[INSTRUCTIONS TO FOLLOW] Copy all lines containing the string "agent" from the records below.

[SUPPLIED RECORDS]

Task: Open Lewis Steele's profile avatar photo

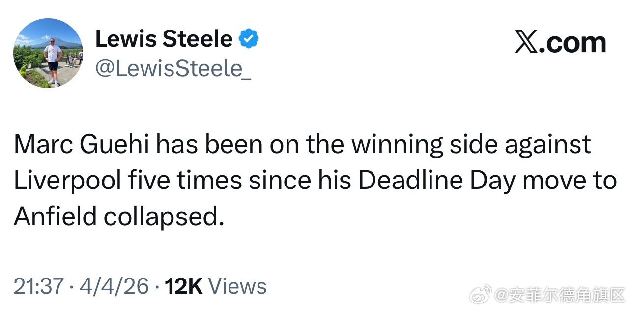Action: pyautogui.click(x=48, y=53)
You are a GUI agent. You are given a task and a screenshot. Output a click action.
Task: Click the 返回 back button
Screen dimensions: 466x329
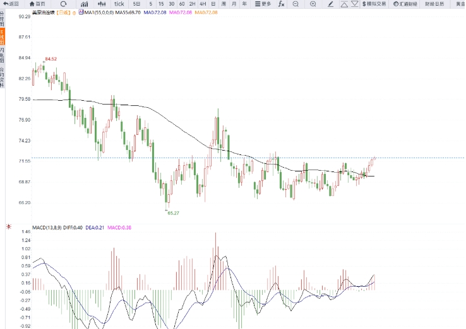11,4

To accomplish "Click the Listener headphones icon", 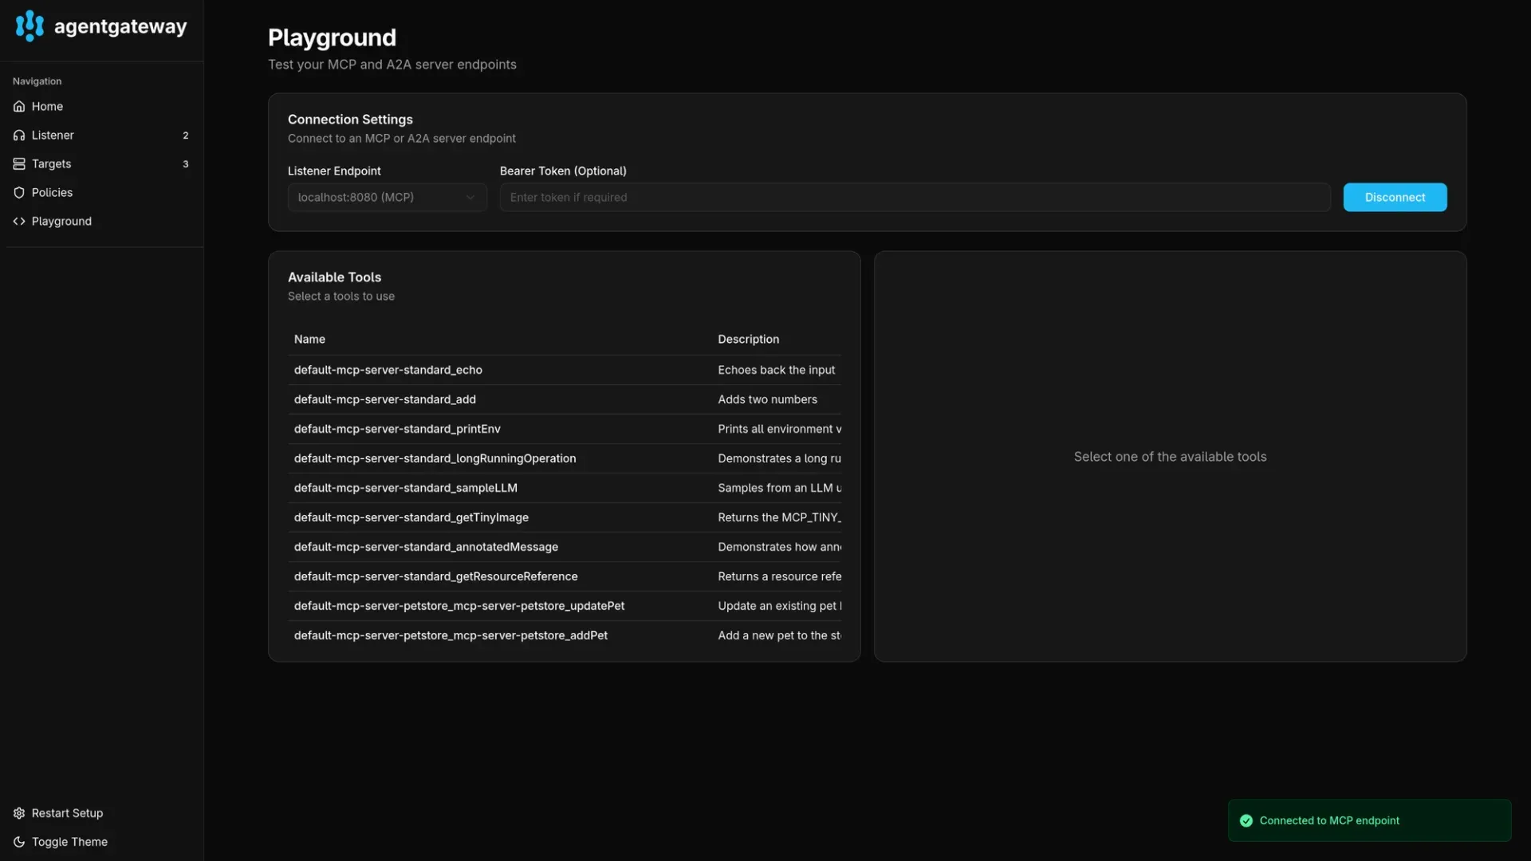I will 19,135.
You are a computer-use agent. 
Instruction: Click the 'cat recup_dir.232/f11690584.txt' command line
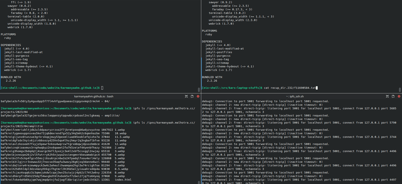(290, 88)
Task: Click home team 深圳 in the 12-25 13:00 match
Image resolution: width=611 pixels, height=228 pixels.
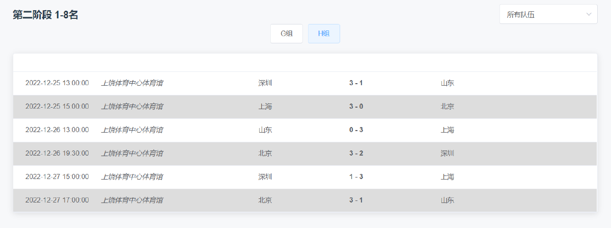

[ANSWER TO THIS EXERCISE]
You are a GUI agent. You are given a task and a screenshot. Output a click action.
You are a computer-use agent. 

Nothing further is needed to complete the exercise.